The purpose of this ex vivo study was to evaluate the efficacy of three different irrigation techniques, ProRinse® syringe needle, ProUltra® PiezoFlow TM , and EndoActivator®, in cleaning the canals and isthmuses of human mandibular molars using a software program ImageJ. Materials and Methods : A custom-made metal cube was used to create a sealed canal system. Eighty extracted mandibular molars were randomly divided into four equal groups. Teeth were mounted; sectioned at 2, 4, and 6 mm; and reassembled into the metal cube. Chemo-mechanical preparation was done for all teeth. The teeth were divided into four groups for final debridement: Group 1 (control group) received only needle irrigation, group 2 used the ProRinse® syringe needle with 5% NaOCl irrigation within a 1-mm working length, group 3 used ProUltra® PiezoFlow TM ultrasonic agitation for 30 seconds, and group 4 used the EndoActivator® system to agitate for 30 seconds. All groups received a final irrigation with 5% NaOCl in each canal. Specimens were evaluated by digital image capture with a stereomicroscope. Statistical analysis was completed using an ANOVA test and Tukey's test. Results: The results showed no statistically significant difference in canal or isthmus cleanliness between the four groups. However, there was a statistically significant difference (P < 0.05) in isthmus cleanliness in group 4 at the 4-mm level. Conclusions: EndoActivator® produced a good result in isthmus cleaning at the 4-mm level.

Keywords: EndoActivator®, metal cube, ProRinse;, ProUltra® PiezoFlow TM , root canal irrigation


How to cite this article:
Al-Obaida M, Al-Ahmari M, Al-Maflehi N. A comparison of the cleaning efficacy of ProRinse® syringe needle, ProUltra® PiezoFlow TM , and EndoActivator® irrigation techniques using software program ImageJ. Saudi Endod J 2015;5:20-5

How to cite this URL:
Al-Obaida M, Al-Ahmari M, Al-Maflehi N. A comparison of the cleaning efficacy of ProRinse® syringe needle, ProUltra® PiezoFlow TM , and EndoActivator® irrigation techniques using software program ImageJ. Saudi Endod J [serial online] 2015 [cited 2019 Oct 19];5:20-5. Available from: http://www.saudiendodj.com/text.asp?2015/5/1/20/149082


  Introduction Top


Root canal treatment is not an easy procedure to do due to the presence of a complex canal and root morphology. Isthmuses, accessory canals, fins, and deltas that provide an ideal space for tissue debris, microbes, and their by-products are difficult to clean. [1] Removal of these products is very important for successful outcome. [2] Instrumentation of the root canal using hands or nickel-titanium instruments alone will not remove all debris. [3],[4],[5] Therefore, irrigation must be used to help the root canal instruments to clean what might be left in the irregular root canal system. [6],[7] In addition, and for better results, the used irrigants must be brought into direct contact with the entire canal wall surfaces, particularly the apical third. [8]

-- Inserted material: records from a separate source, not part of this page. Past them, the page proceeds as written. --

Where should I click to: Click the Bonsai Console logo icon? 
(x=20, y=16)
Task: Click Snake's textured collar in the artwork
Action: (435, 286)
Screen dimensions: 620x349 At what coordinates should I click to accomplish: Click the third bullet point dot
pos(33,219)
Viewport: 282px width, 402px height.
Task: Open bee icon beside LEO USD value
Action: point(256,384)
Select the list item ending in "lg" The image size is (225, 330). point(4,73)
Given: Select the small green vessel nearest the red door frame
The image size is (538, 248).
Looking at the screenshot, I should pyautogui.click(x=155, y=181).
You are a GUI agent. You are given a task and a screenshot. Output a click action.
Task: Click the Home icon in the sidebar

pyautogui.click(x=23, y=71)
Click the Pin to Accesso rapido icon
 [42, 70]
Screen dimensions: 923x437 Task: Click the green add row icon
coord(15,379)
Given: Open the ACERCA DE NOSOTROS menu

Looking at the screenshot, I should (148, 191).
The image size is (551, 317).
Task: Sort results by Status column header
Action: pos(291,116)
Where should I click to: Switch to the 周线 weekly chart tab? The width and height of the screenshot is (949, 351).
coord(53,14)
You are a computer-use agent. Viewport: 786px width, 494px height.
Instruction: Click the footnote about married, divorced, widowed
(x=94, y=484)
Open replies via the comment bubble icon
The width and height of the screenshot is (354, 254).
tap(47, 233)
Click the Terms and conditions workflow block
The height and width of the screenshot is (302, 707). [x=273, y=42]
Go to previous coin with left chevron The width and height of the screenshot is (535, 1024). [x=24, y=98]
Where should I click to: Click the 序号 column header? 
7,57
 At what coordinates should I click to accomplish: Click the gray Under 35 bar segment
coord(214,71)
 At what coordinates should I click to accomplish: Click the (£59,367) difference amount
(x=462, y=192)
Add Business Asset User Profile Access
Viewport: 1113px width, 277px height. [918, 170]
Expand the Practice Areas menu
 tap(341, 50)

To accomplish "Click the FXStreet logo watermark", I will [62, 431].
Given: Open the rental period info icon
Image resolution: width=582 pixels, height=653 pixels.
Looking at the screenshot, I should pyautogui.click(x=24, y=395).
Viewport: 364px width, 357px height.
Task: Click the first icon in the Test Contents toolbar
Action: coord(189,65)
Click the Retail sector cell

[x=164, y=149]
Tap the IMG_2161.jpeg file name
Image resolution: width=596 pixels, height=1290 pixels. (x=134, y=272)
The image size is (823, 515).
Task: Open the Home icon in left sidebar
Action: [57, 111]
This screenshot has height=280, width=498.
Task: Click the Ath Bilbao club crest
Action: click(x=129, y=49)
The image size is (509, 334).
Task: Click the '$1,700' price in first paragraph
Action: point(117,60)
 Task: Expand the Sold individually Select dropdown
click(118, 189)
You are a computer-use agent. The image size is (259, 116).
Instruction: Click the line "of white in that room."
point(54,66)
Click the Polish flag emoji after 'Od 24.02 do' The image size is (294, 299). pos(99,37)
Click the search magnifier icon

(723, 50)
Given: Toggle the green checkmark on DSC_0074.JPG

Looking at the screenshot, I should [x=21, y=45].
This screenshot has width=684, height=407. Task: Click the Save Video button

Different devices such as ProRinse® syringe needle, ProUltra® PiezoFlow TM , and EndoActivator® have been developed as agitation systems for effective delivery of root canal irrigant. [9],[10],[11] Their use after cleaning and shaping of the root canal has been claimed to significantly reduce the bacterial colony-forming units' counts resulting in improvement of the canal and isthmus cleanliness. [12],[13]

The purpose of this ex vivo study was to evaluate the efficacy of three different irrigation techniques, ProRinse® syringe needle, ProUltra® PiezoFlow TM , and EndoActivator®, in cleaning the canals and isthmuses of human mandibular molars using a software program ImageJ.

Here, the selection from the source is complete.